Set the data down again so that every line matches exactly.
═════ RECORDS SHOWN ═════
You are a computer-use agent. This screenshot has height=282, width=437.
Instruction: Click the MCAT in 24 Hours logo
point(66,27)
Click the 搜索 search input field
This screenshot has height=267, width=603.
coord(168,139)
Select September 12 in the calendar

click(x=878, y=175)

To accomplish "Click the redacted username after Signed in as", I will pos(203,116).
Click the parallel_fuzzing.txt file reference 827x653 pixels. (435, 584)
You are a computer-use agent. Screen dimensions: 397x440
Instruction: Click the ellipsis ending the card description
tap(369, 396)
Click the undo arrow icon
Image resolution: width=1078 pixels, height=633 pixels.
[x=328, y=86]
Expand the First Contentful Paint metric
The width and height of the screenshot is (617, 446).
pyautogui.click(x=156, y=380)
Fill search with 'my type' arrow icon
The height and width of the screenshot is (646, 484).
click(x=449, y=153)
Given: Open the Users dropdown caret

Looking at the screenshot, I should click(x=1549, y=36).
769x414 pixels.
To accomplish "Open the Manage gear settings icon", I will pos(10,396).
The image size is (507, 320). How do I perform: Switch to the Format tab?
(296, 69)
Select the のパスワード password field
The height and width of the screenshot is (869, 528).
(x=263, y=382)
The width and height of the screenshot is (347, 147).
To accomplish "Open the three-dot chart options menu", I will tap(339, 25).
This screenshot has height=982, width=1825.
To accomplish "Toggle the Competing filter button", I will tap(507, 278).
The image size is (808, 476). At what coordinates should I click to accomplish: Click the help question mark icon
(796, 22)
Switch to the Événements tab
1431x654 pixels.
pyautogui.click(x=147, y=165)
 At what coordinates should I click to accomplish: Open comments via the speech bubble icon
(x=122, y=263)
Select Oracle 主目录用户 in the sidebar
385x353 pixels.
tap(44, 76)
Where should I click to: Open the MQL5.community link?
═════
TASK SOLUTION —
You are a computer-use agent. This screenshot has height=282, width=437.
Instruction: Click the MCAT in 24 Hours logo
point(66,27)
Click the 搜索 search input field
This screenshot has height=267, width=603.
coord(168,139)
Select September 12 in the calendar

click(x=878, y=175)

To accomplish "Click the redacted username after Signed in as", I will pos(203,116).
Click the parallel_fuzzing.txt file reference 827x653 pixels. (435, 584)
You are a computer-use agent. Screen dimensions: 397x440
Instruction: Click the ellipsis ending the card description
tap(369, 396)
Click the undo arrow icon
Image resolution: width=1078 pixels, height=633 pixels.
[x=328, y=86]
Expand the First Contentful Paint metric
The width and height of the screenshot is (617, 446).
pyautogui.click(x=156, y=380)
Fill search with 'my type' arrow icon
The height and width of the screenshot is (646, 484).
click(x=449, y=153)
Given: Open the Users dropdown caret

Looking at the screenshot, I should click(x=1549, y=36).
769x414 pixels.
To accomplish "Open the Manage gear settings icon", I will pos(10,396).
The image size is (507, 320). How do I perform: Switch to the Format tab?
(296, 69)
Select the のパスワード password field
The height and width of the screenshot is (869, 528).
(x=263, y=382)
The width and height of the screenshot is (347, 147).
To accomplish "Open the three-dot chart options menu", I will tap(339, 25).
This screenshot has height=982, width=1825.
To accomplish "Toggle the Competing filter button", I will tap(507, 278).
The image size is (808, 476). At what coordinates should I click to accomplish: Click the help question mark icon
(796, 22)
Switch to the Événements tab
1431x654 pixels.
pyautogui.click(x=147, y=165)
 At what coordinates should I click to accomplish: Open comments via the speech bubble icon
(x=122, y=263)
Select Oracle 主目录用户 in the sidebar
385x353 pixels.
tap(44, 76)
Where should I click to: Open the MQL5.community link?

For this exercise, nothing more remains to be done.